The origin of CHOGM was in The First Colonial Conference of 1887. The subsequent periodic meetings were identified as Imperial Conferences from 1907 onwards. With the de jure end of colonialism, the countries realized the need to adopt new terminology that reflected the changed international political structure. Thus, the 17 top-level meetings held from 1944 to 1969 were called British Commonwealth Prime Ministers’ Conferences.
This nomenclature was inadequate to describe the new phase of the Commonwealth in which Britain relinquished its leadership role to be a coequal with other member nations, which assumed diverse political structures headed by presidents, prime ministers, monarchs, and military chiefs. The term CHOGM (wherein HOG stands for head of government) solved the problem.

Although the biennial CHOGM has gathered 22 times since 1971, hardly a small fraction of Americans knows anything about it because the elite press of the country (e.g., New York Times, Wall Street Journal, Washington Post, USA Today), as well as the non-elite press (e.g., The Forum of Fargo, N.D; the Grand Forks, N.D., Herald) has failed to report on any of the CHOGM meetings. If you think I am exaggerating, do a Google search.

Now, I shall give the reasons for adducing my thesis:

First, the exclusion of CHOGM as a process or event ignores all the news values journalists learn in American textbooks and journalism schools (i.e., impact/ importance, timeliness, prominence, proximity, conflict, currency and necessity).

The American media establishment seems to believe that these news values apply only to the reporting of the Western and the affluent world. They appear to think that reporting about the conflict over human rights in Sri Lanka, the Canadian prime minister’s decision to boycott the conference over this issue and the immense pressure of Tamil Nadu on the Indian prime minister also not to attend would not benefit but merely bore the American media consumer.
Second, the American media establishment conscientiously underestimates the impact of international organizations dominated by developing nations without the guiding presence of the United States, which they believe to be the primus inter pares (first among equals) of the world. The inclusion of Australia, Britain, Canada and New Zealand does not make much of a difference.

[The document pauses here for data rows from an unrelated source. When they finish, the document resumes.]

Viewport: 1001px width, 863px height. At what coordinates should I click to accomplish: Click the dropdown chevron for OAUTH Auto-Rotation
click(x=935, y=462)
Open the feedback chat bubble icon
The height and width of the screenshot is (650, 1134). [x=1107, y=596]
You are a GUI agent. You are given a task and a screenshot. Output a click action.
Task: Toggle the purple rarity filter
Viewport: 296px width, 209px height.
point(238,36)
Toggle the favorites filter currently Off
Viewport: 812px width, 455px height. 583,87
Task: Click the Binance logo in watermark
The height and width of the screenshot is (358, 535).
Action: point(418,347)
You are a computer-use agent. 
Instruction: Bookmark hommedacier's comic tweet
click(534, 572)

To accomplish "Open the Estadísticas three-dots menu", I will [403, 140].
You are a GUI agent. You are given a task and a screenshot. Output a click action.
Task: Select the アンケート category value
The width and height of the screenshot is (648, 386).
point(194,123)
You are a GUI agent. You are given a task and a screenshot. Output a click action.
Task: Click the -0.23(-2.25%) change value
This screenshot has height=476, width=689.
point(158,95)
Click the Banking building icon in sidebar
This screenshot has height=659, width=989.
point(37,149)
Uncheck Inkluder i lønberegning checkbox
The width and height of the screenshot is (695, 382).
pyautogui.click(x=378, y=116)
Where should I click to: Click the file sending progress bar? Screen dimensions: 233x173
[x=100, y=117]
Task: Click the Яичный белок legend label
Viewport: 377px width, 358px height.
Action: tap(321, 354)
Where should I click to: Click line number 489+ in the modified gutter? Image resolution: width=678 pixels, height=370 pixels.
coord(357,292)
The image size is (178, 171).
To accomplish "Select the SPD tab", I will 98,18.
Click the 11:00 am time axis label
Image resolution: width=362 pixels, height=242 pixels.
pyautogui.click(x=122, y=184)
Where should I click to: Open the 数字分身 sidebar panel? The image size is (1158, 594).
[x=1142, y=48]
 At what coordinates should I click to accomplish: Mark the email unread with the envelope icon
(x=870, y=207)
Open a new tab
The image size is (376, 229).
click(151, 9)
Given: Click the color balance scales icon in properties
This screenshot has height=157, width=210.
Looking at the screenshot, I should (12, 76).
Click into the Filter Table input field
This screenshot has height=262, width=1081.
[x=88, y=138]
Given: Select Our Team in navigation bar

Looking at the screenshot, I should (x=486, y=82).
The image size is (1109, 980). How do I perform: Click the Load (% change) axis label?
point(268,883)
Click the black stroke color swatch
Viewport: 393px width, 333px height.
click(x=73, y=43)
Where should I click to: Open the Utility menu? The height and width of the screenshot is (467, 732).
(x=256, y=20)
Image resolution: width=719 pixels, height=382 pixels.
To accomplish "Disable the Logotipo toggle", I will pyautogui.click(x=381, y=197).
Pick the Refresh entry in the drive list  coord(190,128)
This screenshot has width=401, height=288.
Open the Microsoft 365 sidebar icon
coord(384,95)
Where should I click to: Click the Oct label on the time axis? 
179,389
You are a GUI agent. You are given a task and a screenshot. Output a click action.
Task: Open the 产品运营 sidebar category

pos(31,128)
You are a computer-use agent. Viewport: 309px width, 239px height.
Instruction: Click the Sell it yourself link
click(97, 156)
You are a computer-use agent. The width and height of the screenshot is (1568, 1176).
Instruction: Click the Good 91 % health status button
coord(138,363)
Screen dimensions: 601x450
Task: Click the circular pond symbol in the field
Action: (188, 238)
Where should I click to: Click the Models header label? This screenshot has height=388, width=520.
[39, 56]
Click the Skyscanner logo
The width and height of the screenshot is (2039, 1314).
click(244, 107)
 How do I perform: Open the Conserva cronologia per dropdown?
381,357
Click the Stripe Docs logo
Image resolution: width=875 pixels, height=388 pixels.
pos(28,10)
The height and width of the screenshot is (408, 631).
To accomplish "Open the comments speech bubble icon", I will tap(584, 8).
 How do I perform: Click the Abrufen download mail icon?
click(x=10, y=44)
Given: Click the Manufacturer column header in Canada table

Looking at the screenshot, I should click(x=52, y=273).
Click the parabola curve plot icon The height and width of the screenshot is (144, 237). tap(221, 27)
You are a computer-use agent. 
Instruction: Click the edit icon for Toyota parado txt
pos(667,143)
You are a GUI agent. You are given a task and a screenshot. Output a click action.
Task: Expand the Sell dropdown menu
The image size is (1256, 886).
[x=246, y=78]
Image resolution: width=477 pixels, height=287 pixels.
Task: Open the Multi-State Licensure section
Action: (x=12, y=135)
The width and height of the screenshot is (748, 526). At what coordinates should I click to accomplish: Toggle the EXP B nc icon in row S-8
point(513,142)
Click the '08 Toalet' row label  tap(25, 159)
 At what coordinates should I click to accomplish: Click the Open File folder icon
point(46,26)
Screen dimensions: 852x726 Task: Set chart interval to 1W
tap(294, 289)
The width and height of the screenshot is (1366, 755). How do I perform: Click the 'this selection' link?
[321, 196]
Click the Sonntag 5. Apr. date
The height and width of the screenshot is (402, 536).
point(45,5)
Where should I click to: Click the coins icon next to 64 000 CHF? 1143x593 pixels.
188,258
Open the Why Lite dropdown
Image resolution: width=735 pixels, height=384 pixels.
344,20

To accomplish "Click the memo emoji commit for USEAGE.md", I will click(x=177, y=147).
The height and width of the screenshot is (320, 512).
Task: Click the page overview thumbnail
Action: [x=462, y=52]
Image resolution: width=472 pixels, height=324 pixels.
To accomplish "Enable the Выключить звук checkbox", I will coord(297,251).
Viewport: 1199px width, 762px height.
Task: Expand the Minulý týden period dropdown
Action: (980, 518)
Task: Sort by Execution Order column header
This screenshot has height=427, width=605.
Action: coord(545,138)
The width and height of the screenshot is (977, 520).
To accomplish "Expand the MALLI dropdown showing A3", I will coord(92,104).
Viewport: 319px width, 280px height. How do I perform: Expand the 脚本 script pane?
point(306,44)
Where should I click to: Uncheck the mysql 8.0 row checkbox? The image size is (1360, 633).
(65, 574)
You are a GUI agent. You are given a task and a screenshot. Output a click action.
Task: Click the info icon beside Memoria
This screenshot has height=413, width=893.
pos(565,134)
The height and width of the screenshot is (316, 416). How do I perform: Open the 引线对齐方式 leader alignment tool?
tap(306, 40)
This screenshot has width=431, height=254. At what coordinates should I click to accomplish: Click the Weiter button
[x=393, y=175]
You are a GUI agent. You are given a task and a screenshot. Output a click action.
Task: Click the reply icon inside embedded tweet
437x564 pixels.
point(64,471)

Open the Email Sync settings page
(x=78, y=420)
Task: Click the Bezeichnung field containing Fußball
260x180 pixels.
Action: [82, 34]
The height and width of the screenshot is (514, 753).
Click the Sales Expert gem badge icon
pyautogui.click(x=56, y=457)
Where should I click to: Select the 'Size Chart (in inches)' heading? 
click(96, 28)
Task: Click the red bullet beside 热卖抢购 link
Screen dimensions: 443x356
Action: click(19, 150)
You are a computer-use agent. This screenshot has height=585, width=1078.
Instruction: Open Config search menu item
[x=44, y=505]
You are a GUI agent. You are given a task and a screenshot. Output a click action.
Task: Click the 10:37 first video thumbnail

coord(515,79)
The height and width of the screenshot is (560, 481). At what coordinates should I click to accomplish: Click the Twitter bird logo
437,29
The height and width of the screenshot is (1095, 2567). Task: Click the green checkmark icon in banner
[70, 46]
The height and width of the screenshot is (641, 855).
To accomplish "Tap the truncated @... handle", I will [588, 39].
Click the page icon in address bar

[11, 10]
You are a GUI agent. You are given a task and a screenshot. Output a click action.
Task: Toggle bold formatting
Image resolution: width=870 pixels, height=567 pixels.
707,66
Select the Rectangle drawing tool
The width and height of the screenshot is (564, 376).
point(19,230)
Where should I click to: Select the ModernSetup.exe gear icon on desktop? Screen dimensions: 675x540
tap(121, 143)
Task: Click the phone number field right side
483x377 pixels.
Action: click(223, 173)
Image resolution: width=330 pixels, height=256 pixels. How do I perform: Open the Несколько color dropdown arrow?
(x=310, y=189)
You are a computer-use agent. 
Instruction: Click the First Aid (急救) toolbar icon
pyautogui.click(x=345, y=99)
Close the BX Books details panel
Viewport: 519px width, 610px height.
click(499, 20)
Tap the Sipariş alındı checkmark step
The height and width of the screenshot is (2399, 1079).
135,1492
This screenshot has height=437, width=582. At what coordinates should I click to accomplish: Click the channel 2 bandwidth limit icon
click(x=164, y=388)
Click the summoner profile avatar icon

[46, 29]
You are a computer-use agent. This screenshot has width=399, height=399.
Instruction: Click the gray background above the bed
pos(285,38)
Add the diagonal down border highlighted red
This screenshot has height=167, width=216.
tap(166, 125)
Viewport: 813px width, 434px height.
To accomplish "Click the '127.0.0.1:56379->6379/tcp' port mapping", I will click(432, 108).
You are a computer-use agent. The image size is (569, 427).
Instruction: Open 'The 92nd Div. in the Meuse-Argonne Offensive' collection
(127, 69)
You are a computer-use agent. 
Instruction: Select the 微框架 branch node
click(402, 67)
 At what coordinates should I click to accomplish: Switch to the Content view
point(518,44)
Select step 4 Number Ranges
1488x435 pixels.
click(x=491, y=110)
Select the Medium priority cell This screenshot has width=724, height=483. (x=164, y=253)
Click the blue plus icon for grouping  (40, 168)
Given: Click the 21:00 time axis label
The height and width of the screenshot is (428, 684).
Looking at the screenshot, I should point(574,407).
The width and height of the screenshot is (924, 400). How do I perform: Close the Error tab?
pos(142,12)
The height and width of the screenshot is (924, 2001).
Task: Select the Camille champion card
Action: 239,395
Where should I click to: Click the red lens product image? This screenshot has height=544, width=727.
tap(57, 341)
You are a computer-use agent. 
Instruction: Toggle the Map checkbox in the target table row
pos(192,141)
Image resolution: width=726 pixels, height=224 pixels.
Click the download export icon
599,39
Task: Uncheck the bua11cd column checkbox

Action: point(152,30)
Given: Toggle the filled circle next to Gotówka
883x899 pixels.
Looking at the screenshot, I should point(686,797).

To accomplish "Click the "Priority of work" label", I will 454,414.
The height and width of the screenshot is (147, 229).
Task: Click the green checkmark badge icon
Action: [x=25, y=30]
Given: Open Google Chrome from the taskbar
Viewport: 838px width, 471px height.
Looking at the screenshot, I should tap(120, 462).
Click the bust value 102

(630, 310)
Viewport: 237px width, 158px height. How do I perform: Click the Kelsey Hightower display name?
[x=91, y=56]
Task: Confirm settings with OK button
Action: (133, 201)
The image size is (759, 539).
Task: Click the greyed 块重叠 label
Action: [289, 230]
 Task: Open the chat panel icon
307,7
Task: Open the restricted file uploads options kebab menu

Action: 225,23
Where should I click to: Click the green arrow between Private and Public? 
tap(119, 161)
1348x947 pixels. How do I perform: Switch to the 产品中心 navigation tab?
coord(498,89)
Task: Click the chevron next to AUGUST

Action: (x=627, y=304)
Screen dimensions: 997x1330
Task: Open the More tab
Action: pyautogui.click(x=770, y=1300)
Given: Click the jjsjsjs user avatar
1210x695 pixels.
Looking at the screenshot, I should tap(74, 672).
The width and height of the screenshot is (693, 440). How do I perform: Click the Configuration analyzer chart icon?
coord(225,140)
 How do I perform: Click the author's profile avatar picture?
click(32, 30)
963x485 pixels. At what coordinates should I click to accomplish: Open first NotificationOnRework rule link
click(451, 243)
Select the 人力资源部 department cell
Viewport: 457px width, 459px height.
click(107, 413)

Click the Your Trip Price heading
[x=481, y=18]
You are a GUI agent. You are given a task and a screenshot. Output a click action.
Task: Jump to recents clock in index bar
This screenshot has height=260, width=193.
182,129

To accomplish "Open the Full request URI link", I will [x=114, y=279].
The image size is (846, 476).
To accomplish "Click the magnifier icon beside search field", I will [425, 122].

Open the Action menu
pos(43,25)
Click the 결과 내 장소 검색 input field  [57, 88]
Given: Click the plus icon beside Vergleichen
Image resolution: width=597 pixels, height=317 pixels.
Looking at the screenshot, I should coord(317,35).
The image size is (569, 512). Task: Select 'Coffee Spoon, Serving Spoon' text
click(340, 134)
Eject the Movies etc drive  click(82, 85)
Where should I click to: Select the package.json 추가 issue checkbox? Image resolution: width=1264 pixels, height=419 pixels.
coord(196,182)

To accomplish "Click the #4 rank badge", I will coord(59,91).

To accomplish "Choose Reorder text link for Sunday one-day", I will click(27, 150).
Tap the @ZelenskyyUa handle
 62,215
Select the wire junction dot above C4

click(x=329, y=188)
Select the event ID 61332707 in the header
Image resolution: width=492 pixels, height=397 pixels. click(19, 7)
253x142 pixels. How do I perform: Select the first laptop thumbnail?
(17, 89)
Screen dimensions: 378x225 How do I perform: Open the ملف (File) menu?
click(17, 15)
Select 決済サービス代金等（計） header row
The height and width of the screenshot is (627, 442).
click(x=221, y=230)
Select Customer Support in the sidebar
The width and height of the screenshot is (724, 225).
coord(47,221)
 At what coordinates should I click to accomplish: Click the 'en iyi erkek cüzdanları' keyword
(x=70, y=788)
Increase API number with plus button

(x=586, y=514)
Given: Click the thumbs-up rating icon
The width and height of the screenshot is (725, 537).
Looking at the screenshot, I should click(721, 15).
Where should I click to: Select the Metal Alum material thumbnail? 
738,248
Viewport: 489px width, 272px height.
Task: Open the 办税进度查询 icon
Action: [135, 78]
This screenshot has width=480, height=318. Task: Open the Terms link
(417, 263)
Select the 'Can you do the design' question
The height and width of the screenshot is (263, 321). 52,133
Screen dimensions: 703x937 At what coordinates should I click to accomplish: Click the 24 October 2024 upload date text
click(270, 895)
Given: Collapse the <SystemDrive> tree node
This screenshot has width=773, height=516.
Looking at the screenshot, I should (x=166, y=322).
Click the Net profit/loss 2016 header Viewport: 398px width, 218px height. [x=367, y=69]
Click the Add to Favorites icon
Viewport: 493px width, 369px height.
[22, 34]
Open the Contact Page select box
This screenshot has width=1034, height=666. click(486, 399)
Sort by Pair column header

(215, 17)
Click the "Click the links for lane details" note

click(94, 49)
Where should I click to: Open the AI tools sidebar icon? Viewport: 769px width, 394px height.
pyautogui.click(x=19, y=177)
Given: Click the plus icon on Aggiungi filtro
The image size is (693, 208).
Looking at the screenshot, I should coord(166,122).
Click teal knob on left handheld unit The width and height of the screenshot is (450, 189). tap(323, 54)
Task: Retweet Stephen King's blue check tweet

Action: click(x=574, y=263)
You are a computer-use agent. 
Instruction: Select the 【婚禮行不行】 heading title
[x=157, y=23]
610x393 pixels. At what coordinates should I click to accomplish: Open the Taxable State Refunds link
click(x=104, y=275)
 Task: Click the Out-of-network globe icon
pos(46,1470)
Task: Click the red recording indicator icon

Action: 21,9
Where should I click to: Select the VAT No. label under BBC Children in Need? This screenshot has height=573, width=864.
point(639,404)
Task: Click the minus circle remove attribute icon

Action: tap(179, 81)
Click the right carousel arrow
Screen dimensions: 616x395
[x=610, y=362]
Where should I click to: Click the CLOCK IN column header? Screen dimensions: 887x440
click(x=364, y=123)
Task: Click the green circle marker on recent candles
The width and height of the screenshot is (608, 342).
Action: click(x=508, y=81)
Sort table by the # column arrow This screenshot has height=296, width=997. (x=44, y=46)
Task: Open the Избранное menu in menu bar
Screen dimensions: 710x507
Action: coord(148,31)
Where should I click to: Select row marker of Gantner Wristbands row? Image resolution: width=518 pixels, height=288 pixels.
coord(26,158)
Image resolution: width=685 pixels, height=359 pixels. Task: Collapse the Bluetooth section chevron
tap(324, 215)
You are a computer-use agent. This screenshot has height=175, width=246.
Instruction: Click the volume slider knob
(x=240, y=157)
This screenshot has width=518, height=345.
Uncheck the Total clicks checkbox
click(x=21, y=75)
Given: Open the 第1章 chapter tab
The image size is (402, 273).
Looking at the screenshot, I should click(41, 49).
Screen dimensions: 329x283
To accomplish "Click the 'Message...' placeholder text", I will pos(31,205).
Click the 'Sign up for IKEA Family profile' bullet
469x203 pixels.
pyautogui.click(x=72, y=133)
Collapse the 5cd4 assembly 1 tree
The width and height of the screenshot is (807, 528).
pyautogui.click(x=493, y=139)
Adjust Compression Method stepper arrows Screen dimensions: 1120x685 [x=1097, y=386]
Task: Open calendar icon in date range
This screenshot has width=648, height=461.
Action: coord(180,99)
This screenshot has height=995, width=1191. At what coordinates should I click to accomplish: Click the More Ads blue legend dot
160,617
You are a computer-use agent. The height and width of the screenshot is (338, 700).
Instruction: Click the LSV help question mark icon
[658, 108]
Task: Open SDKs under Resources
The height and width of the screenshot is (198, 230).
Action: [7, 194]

Third, the American media establishment does not see any resemblance between its colonial experiences under British hegemony and those of the developing countries under the same hegemonists. They think that Britain was instrumental in “civilizing” the barbarians of Asia, Africa and the Americas whereas the Europeans who immigrated to America were superior to the imperial British. Therefore, the reporting of CHOGM and the grievances of the participating “natives” would not benefit the American media consumer.

Fourth, the American media establishment is very good at preaching media ethics, freedom and responsibility while breaching these principles unabashedly in every day practice. Its biases in reporting the Middle East conflicts, its failure to give voice to all points of view, its reversal to sensationalism at the expense of social responsibility, its allegiance to capitalism and vastly unequal wealth distribution, and its refusal to view the poor countries as the victims of exploitation by the manipulative financial capitalists are some of the many reasons for the omission of reporting CHOGM-related processes and events.

Finally, the American press seems to have placed the responsibility of unfolding foreign news to the American public on the World Wide Web and the Internet. Yet, it has to ask itself how the American media consumer could sort out what to read from the plethora of news output spewed out by their smart phones and desktops without the initial orientation to news selection by their local or national rags.

*The writer is a professor of mass communication emeritus and the author of a recent autobiographical trilogy titled From Village Boy to Global Citizen. He lives in Moorhead, MN.